Meurtrier, assassin, criminel. — Tibere print en amour et sollicitude… de chasser tous larrons et meurtriers, bateurs de pavé et autres tyrans. G. Michel, tr. Suétone, III, 114 vo. — Ainsi quil convoitoit… faire perir ung senateur… il suborna aucuns satrapes et tyrans qui le debvoient invader a lentree de la court ainsi quil passeroit. IV, 148 ro. — Depuis que s’esleva le tyrant Catilina. La Grise, tr. Guevara, III, 34. — Car les fils du tyran [Caïn], qui dans le sang germain Premier osa tremper sa detestable main. Embrasserent les arts, les sceptres et les loix. Du Bartas, 2e Sem., 2e J., Arche, p. 178. — (Fig.). Le grand meurtrier et tirant de bouteilles, L’anti Bacus, le cruel vinicide. G. Colin, 248.
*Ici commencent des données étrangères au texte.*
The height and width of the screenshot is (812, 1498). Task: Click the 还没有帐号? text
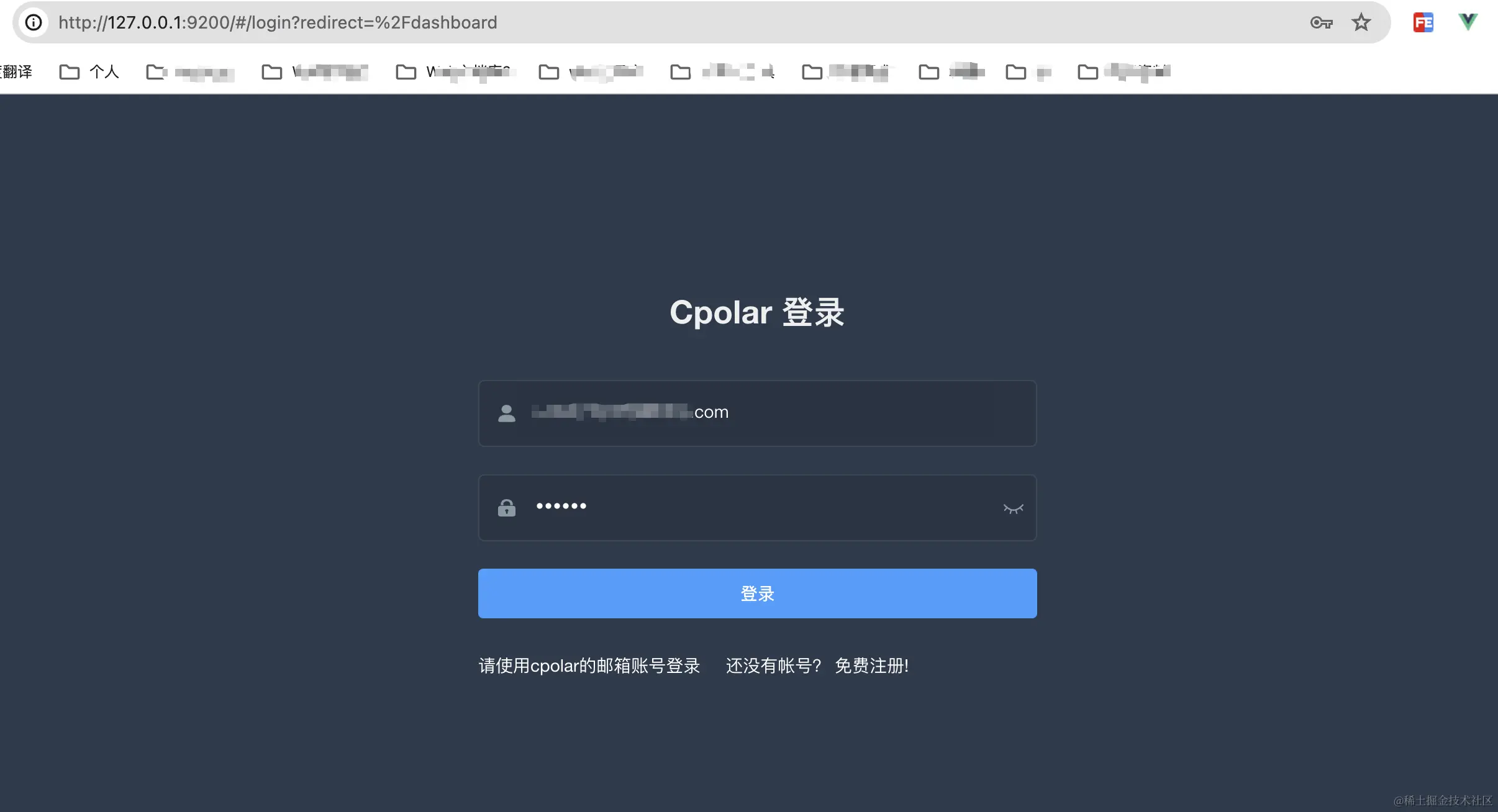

(Fém.). — Mais vous, belle tyranne, aux Nerons comparable. Desportes, Diane, I, 16. — Et de grands ongles retors… M’offrirai, ombre sans corps, Harpant voz faces tyranes. La Porte, tr. Horace, Epodes, 5. — C’est le vice le moins blasmable à une reyne… et si est le moindre si qu’elle puisse avoir ; mais très-grand est-il celluy, quand elle est mauvaise, vicieuse, vindicative et tyranne. Brantôme, Jehanne II, reyne de Naples (VIII, 193). — En ce temps-là usurpoit le royaume la tyranne Garonince. Beroalde, Hist. vér., p. 660. — L’arrogance barbare, Qui de son naturel est tyrante et avare. Ronsard, Bocage royal (III, 217).